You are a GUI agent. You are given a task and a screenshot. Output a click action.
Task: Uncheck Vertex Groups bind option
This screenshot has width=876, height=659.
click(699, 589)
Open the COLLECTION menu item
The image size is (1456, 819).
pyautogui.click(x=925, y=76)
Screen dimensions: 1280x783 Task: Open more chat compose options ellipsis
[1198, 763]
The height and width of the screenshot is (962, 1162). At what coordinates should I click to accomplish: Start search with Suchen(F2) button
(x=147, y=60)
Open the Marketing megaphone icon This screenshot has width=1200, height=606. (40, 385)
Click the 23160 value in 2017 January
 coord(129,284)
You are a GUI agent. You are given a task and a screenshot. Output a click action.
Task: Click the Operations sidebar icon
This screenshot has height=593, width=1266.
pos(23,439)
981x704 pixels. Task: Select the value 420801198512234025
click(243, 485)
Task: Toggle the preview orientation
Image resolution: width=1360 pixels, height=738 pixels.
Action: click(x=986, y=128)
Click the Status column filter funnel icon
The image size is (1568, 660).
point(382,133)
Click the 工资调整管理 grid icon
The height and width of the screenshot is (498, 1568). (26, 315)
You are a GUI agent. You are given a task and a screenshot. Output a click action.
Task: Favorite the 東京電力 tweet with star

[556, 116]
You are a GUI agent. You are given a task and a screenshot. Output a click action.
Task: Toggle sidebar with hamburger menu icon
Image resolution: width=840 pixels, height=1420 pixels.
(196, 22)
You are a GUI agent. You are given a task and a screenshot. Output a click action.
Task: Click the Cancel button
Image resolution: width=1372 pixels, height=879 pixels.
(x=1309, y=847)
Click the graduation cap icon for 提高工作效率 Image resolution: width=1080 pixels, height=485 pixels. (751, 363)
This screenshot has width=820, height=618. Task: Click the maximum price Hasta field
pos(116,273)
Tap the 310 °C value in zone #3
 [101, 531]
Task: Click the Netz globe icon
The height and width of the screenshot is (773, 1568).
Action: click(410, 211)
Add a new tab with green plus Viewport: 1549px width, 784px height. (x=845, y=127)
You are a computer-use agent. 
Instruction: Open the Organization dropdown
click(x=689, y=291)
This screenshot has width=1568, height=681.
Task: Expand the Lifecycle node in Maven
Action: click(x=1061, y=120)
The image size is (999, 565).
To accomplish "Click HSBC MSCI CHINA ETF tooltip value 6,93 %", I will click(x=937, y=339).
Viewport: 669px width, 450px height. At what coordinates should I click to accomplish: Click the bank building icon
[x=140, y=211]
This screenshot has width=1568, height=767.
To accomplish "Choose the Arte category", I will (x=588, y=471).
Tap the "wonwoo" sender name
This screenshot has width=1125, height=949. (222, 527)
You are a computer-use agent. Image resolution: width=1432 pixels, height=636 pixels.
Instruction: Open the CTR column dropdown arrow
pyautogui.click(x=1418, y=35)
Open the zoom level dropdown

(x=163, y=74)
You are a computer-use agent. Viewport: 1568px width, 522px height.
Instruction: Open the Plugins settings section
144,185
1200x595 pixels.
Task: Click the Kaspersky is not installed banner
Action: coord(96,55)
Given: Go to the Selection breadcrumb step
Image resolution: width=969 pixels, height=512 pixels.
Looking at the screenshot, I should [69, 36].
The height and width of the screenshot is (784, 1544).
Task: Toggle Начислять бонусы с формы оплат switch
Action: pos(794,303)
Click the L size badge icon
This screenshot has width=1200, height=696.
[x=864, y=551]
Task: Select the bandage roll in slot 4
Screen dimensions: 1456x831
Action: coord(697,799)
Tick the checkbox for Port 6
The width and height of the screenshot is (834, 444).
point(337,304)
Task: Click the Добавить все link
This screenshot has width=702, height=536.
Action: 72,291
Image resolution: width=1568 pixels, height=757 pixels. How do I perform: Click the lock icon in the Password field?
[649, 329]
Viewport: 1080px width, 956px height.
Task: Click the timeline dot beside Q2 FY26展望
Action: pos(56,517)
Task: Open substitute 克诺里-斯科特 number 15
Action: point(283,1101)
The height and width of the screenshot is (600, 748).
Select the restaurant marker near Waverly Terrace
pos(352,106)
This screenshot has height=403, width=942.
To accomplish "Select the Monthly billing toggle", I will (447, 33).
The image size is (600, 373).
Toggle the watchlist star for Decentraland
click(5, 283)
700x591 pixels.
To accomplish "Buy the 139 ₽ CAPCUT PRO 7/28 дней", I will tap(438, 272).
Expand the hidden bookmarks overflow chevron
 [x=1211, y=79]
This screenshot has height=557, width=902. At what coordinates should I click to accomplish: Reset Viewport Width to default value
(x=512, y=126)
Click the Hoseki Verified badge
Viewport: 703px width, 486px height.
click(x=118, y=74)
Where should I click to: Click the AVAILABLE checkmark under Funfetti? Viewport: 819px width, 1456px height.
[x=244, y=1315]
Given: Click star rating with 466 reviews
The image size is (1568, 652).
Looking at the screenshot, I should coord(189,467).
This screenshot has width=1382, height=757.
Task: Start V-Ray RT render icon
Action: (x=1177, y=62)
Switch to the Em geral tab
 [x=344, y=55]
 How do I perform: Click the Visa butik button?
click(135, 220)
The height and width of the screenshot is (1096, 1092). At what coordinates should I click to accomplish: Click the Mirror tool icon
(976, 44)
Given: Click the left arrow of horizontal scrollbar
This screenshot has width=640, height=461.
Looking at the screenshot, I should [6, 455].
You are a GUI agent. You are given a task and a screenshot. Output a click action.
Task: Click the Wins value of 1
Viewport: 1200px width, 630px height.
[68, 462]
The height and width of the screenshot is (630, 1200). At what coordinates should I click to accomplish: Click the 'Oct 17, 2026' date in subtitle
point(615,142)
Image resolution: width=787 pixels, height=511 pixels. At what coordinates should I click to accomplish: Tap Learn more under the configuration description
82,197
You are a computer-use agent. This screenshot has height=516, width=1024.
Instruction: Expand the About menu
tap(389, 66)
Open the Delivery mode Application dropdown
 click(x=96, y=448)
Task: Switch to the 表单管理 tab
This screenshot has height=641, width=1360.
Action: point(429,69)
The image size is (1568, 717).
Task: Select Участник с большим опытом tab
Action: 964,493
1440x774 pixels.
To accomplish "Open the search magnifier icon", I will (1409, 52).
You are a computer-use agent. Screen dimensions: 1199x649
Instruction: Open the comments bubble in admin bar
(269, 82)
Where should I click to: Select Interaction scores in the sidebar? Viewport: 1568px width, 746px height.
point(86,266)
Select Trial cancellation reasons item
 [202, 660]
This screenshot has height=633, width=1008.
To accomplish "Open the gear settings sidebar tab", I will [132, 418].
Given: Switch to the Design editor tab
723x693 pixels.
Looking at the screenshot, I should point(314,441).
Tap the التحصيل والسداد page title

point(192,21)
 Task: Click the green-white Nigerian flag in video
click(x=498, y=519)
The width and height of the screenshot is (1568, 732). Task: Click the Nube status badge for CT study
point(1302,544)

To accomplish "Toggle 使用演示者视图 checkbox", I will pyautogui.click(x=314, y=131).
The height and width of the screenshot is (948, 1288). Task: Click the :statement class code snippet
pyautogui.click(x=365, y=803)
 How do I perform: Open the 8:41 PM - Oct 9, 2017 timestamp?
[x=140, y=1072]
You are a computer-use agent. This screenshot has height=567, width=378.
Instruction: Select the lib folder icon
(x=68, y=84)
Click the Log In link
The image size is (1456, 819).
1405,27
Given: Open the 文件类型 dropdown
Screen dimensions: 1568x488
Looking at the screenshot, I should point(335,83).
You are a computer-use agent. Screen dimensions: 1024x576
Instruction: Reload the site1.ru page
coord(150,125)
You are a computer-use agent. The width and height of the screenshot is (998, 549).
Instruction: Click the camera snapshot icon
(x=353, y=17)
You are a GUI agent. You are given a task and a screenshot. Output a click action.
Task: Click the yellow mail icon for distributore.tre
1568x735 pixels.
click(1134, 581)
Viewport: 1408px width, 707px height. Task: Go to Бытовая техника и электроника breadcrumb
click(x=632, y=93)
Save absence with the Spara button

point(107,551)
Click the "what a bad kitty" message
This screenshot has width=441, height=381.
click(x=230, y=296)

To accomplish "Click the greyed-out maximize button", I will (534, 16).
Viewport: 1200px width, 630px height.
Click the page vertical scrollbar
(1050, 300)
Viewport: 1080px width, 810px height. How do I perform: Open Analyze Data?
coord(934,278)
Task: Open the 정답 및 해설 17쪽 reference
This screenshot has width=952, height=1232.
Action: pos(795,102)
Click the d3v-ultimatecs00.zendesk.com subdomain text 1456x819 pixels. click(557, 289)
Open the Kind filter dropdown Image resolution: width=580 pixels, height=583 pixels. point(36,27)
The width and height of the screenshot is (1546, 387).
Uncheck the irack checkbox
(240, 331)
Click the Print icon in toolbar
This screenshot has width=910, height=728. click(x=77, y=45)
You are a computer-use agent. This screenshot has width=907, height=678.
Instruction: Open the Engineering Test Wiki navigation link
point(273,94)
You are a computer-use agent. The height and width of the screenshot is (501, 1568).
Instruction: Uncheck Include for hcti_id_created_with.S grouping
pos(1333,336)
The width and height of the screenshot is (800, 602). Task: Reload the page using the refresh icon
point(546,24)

[Your assignment]
Every line in the records above with the string "will" in it should be shown.

[Response]
To accomplish "Click HSBC MSCI CHINA ETF tooltip value 6,93 %", I will click(x=937, y=339).
To accomplish "Choose the Arte category", I will (x=588, y=471).
To accomplish "Select the Monthly billing toggle", I will (447, 33).
To accomplish "Buy the 139 ₽ CAPCUT PRO 7/28 дней", I will tap(438, 272).
To accomplish "Open the search magnifier icon", I will (1409, 52).
To accomplish "Open the gear settings sidebar tab", I will [132, 418].
To accomplish "Toggle 使用演示者视图 checkbox", I will pyautogui.click(x=314, y=131).
To accomplish "Click the greyed-out maximize button", I will (534, 16).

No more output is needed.